1,3-Bis{[N-benzyl-N-(3,5-dichloro-2,4,6-triazin-1-yl)]aminomethyl}benzene 3 (500 mg, 0.82 mmol) and DO3A-tBu₃ hydrobromide (1.40 g, 2.46 mmol, 3 eq.) were dissolved in 10 mL of acetonitrile. DIPEA (420 mg, 3.28 mmol, 4 eq.) was added and the resultant reaction mixture was stirred at room temperature overnight. The solvent was removed under reduced pressure and the brownish oil obtained was redissolved with dichloromethane and washed thrice with a saturated solution of sodium carbonate and twice with a saturated solution of sodium chloride. The organic phase was dried over anhydrous sodium sulphate, filtered and the filtrate was washed with dichloromethane. The solvent was removed under reduced pressure, affording a brownish oil purified by gravimetric chromatography on a silica gel column (petroleum ether/ethyl acetate 9 : 1). 1.04 g of compound 4 (0.66 mmol, 81%) was obtained as a yellowish oil. ¹H-NMR (CDCl₃, 300 MHz, 333 K) δ: 7.31–7.02 (m, 13H), 6.96 (s, 1H), 4.80–4.56 (m, 6H), 3.86–3.56 (m, 8H), 3.29 (bs, 8H), 3.18–2.54 (m, 24H), 1.42 (s, 36H), 1.34 (bs, 9H), 1.32 (bs, 9H). ¹³C-NMR (CDCl₃, 75.4 MHz, 333K) δ: 171.2 (C), 169.5 (C), 169.4 (C), 169.1 (C), 165.6 (C), 164.9 (C), 137.9 (C), 137.4 (C), 128.9 (CH), 128.6 (CH), 128.3 (CH), 127.5 (CH), 127.3 (CH), 127.0 (CH), 82.5 (C), 82.3 (C), 56.6 (CH₂), 56.2 (CH₂), 54.5 (bs, CH₂), 53.9 (bs, CH₂), 52.7 (CH₂), 49.6 (CH₂), 47.6 (bs, CH₂), 46.9 (bs, CH₂), 28.2 (CH₃), 28.1 (CH₃). ESI⁺-MS: 1569.56 [M + H]⁺, 784.51 [M + 2H]²⁺.

Synthesis of L2

Compound 4 (670 mg, 0.43 mmol) was dissolved in 2 mL of DCM and the resultant solution was added dropwise at room temperature to 10 mL of trifluoroacetic acid. The solution was stirred for 12 hours at room temperature.
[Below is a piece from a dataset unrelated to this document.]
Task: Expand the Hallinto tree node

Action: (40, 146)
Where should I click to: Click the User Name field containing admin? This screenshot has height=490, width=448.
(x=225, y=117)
The solvent was evaporated and the product was purified by dissolution in MeOH and precipitation with diethylether. This procedure was repeated 2–3 times, affording 370 mg of L2 as a white hygroscopic solid. ¹H-NMR (D₂O, 300 MHz, 363 K) δ: 7.31–6.88 (m, 13H), 6.66 (bs, 1H), 4.71–4.50 (m, 8H), 4.29–4.11 (m, 8H), 3.93–3.72 (m, 12H), 3.67–3.02 (m, 24H). ESI⁺-MS: 1231.50 [M + H]⁺.

Computational study

The three-dimensional structures of the free ligands L1 and L2 were built and energy-minimized using Avogadro, an open-source molecular builder and visualization tool (http://avogadro.openmolecules.net/, Version 1.1.0).³² The conformational space was completely explored using the molecular-dynamics module of TINKER.^33,34 The Fortran software sources for TINKER were recompiled using the 64-bit optimizations, to suit our 64-bit and SMP CPU architecture. Every compound was soaked in a water box composed of TIP3P water molecules and then simulated for 1.0 ns at a constant temp. of 298 K. The time step was 1.0 fs, and the system was saved every 1.0 ps, giving rise to a set of 1000 conformations, which were then optimized with respect to all the torsion angles, and convergence was assumed when the energy change in two subsequent cycles of the minimization procedure was less than 0.5 kcal mol⁻¹. MM2 Force-field^35,36 was used for the conformational energies. The resultant geometries of the minimum-energy conformations thus located were used to build the starting macrocyclic complexes. A full optimization of the macrocyclic complexes (Mn₂L1 and Mn₂L2) was performed at the ab initio HF level of theory using the GAMESS programs.³⁷ The effective core potential (ECP) standard basis set LanL2DZ,¹⁹ was utilized for manganese. The full-electron standard basis set 3-21G*²⁰ was used for all other atoms. The solvation energy was obtained by using the Polarizable Continuum Model (PCM) as implemented in GAMESS to take into account the strong influence of water on the behaviour of these compounds.³⁸

Equilibrium measurements

The stock solutions of MnCl₂ were prepared by dissolving MnCl₂ (Fluka 99.9%) in water. The concentration of the MnCl₂ solution was determined by complexometric titrations with standardized Na₂H₃DTPA and eriochrome black T as indicators. The concentration of the H₆L1 and H₆L2 solutions was determined by pH-potentiometric titrations in the presence and absence of a 40-fold excess of Ca(II). The pH-potentiometric titrations were performed with standardized 0.2 M KOH.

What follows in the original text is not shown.